¿Debería? ¡No, cambia tu discurso!

Victoria Gimeno

Cuantas veces escuchamos, debería dejar de fumar, debería ponerme a dieta o debería cambiar esta situación. Estos son los malditos “debería” y “tendría” con los que pretendemos cambiar algo de nuestra vida, sabiendo que tenemos que hacerlo, pero partiendo de una cierta resistencia a hacerlo, que puede ser porque es una imposición,  o porque en el fondo nos da pereza o miedo. En definitiva, sé tengo que hacerlo pero al mismo tiempo no quiero.

Estos “debería”, son muy perjudiciales, ya que nos llevan a no hacer lo que es bueno que hagamos. Si esto sucede, nos vamos a sentir mal con nosotros mismos.  Sentirnos mal con nosotros mismos es sufrir, es sentirnos culpables, tener stress y bajar nuestra aceptación o autoestima.

Para realizar cualquier cambio en nuestra conducta o en nuestra vida,  es muy importante que sea una elección nuestra y no una imposición.  Eso significa que tenemos que preguntarnos, ¿para que lo vamos a hacer?
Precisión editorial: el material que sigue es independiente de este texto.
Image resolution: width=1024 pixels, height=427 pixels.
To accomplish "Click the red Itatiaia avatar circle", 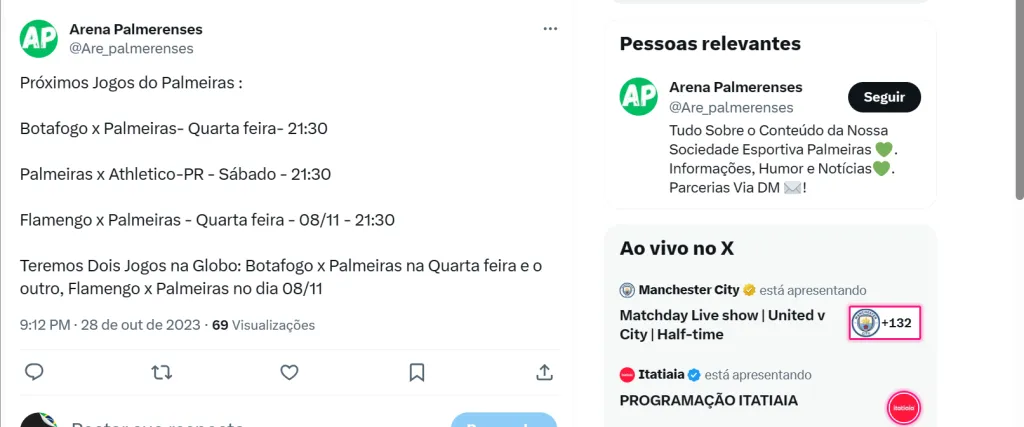I will 903,408.
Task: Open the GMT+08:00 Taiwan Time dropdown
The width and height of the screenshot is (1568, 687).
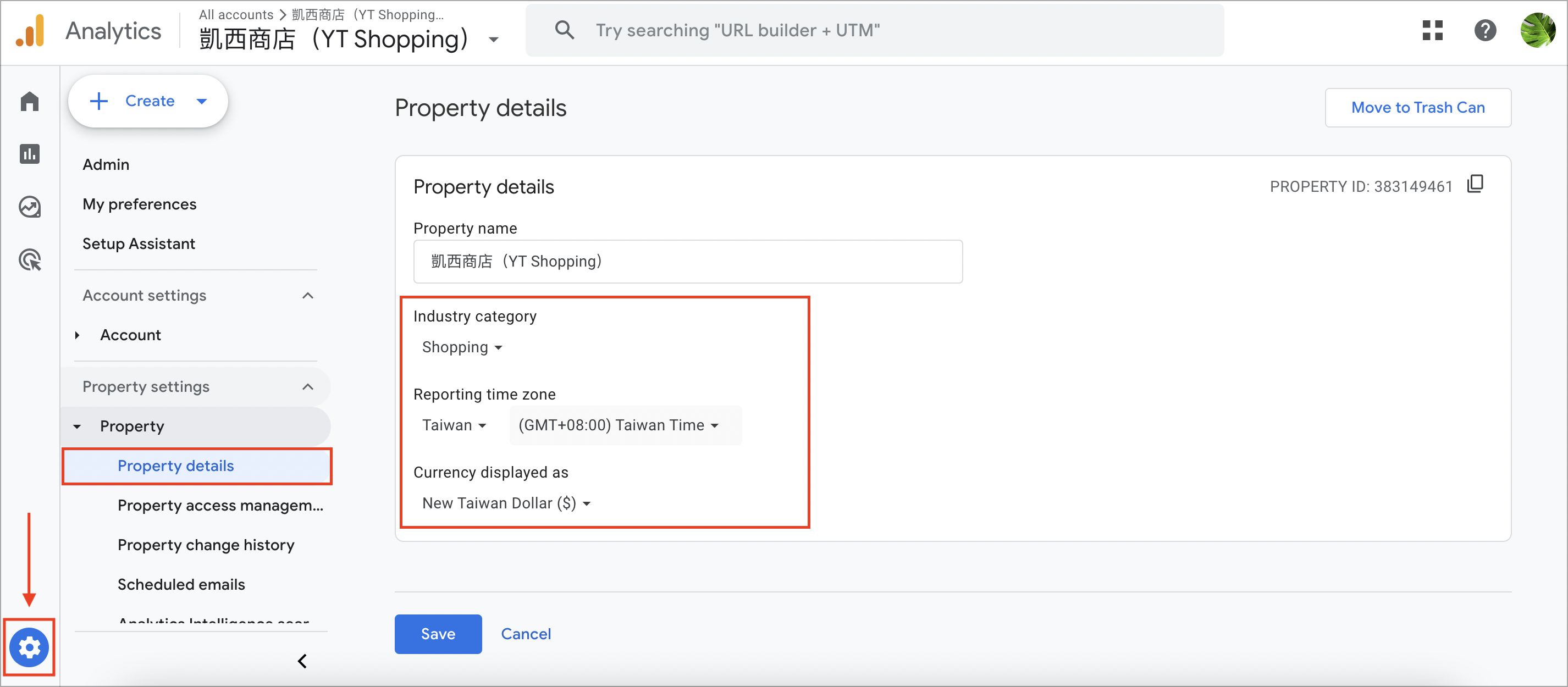Action: tap(619, 425)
Y/o  ¿para qué no lo vamos a hacer?  Indaguemos en ello, para darnos una justificación tanto para hacerlo como para no hacerlo, de forma que la decisión sea nuestra y nos lleve a hablarnos de otra manera.dudas

Si decimos debería hacer dieta y nos preguntamos ¿para qué lo vamos a hacer?  Y la respuesta es para gustar, y llegamos a la conclusión de que eso es algo imprescindible en nuestra vida, cambiemos nuestro diálogo interior  y digamos “voy a hacer dieta”, vayamos a un médico y empecemos ya, cuanto antes.
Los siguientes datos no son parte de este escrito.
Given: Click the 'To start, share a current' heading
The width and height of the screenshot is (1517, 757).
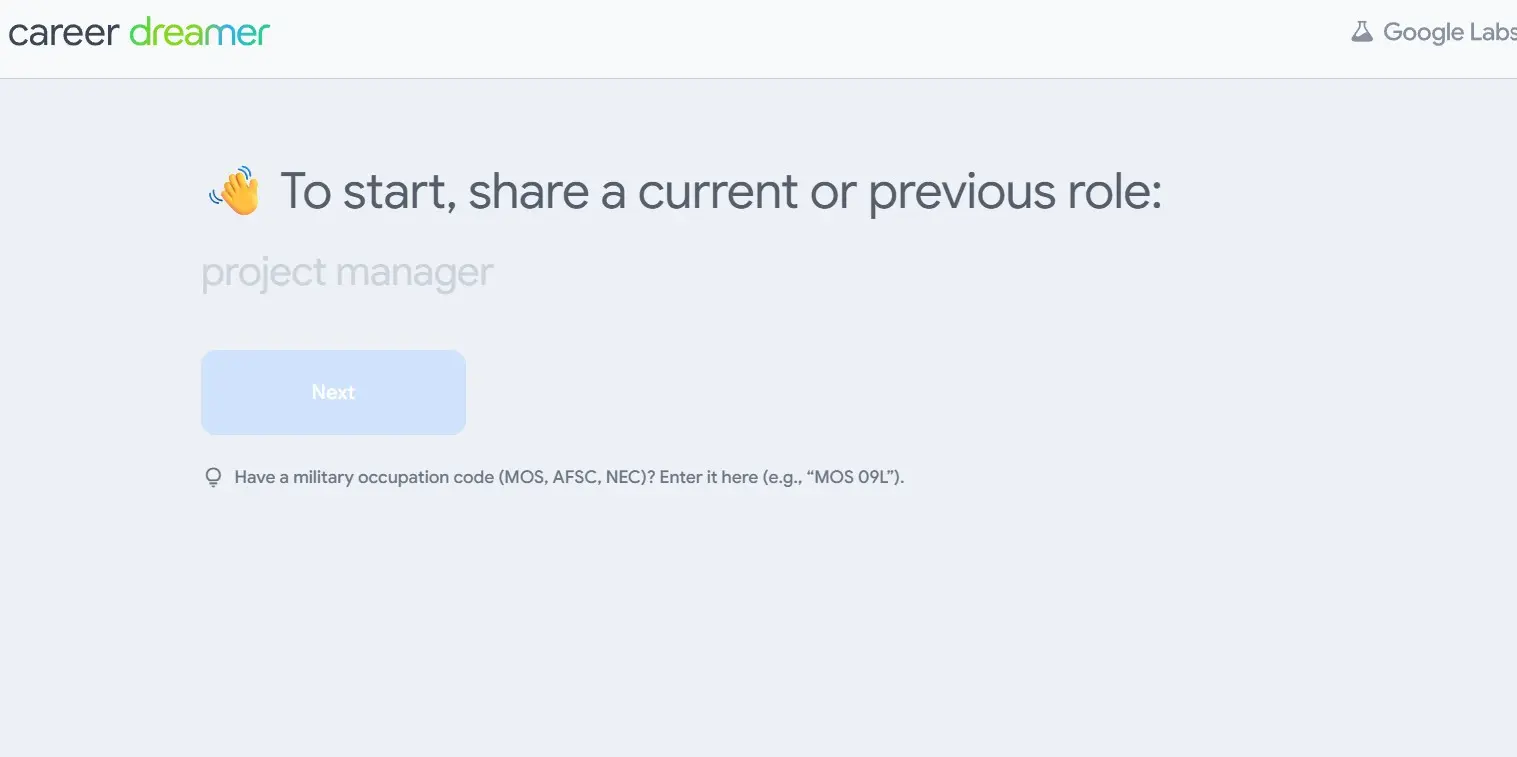Looking at the screenshot, I should [721, 191].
Si nos preguntamos para qué no voy a hacer dieta, y la respuesta es que nos encanta comer mucho más que gustar, entonces dejemos “el debería” y digamos “no voy a hacer dieta porque no voy a renunciar a comer lo que más me gusta del mundo”.
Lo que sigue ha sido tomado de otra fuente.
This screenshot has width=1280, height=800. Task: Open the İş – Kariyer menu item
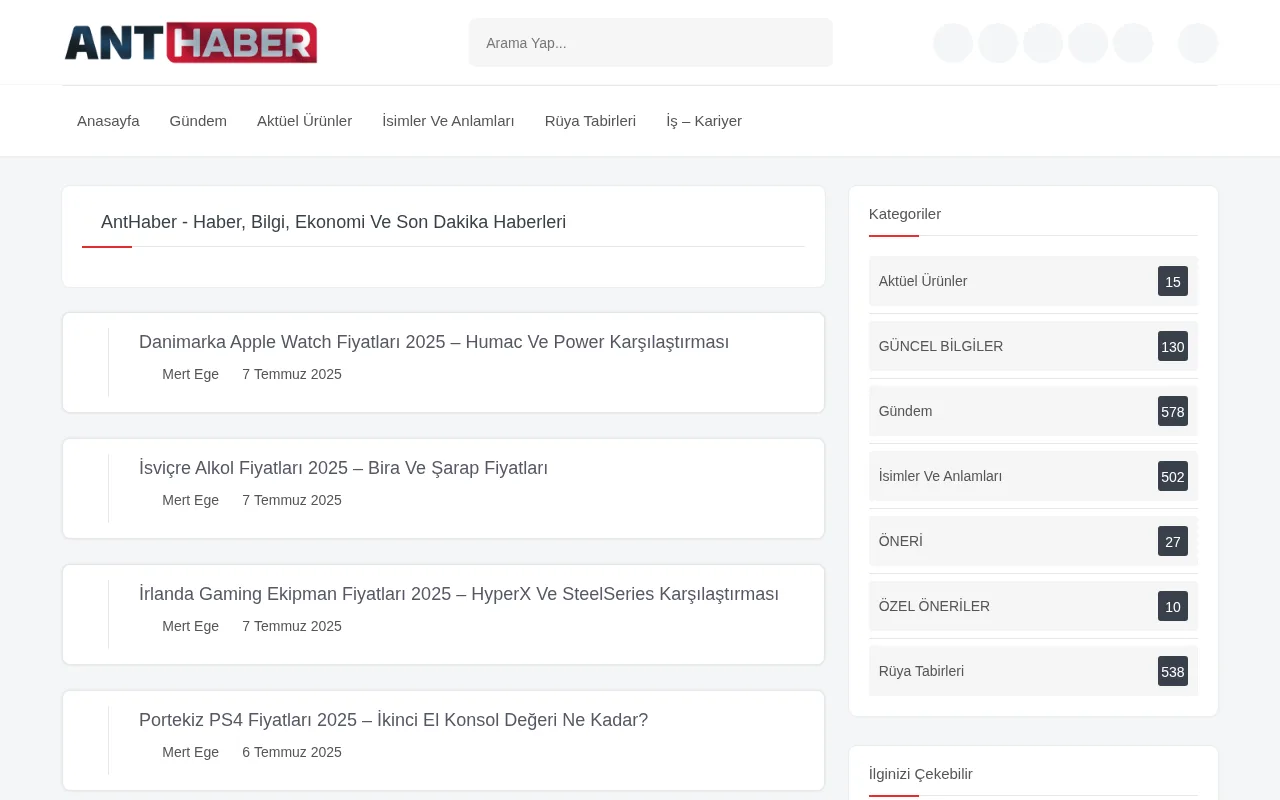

El lenguaje, hemos dicho muchas veces en este blog, no es inocente, es muy poderoso y crea nuestra realidad, depende de cómo nos hablemos actuaremos. Demos una patada a los “debería”, “tendría”,” habría”,… porque todos estos no nos llevan a ninguna parte, más que a la infelicidad.  Si nos damos mensajes de estímulo a nosotros mismos eliminaremos la divergencia entre lo que sabemos que nos conviene y lo que tenemos que hacer.

Usemos un lenguaje que nos lleve a la acción.

He tenido un coachee que sabía que tenía que aprobar, y siempre me decía que “debería estudiar”, al final utilizaba “el debería” porque por un lado tenía la obligación impuesta por sus padres de hacerlo, así que no era su propia elección y por otra parte, era el miedo  a no ser capaz de aprobar. Justificándose en “el debería estudiar” lógicamente no conseguía el resultado de aprobar y si en cambio conseguía padecer los sentimientos de culpabilidad y baja autoestima que he descrito antes.

Te propongo que no te auto justifiques, que seas sincero contigo mismo y que saques “los debería” de tu vida.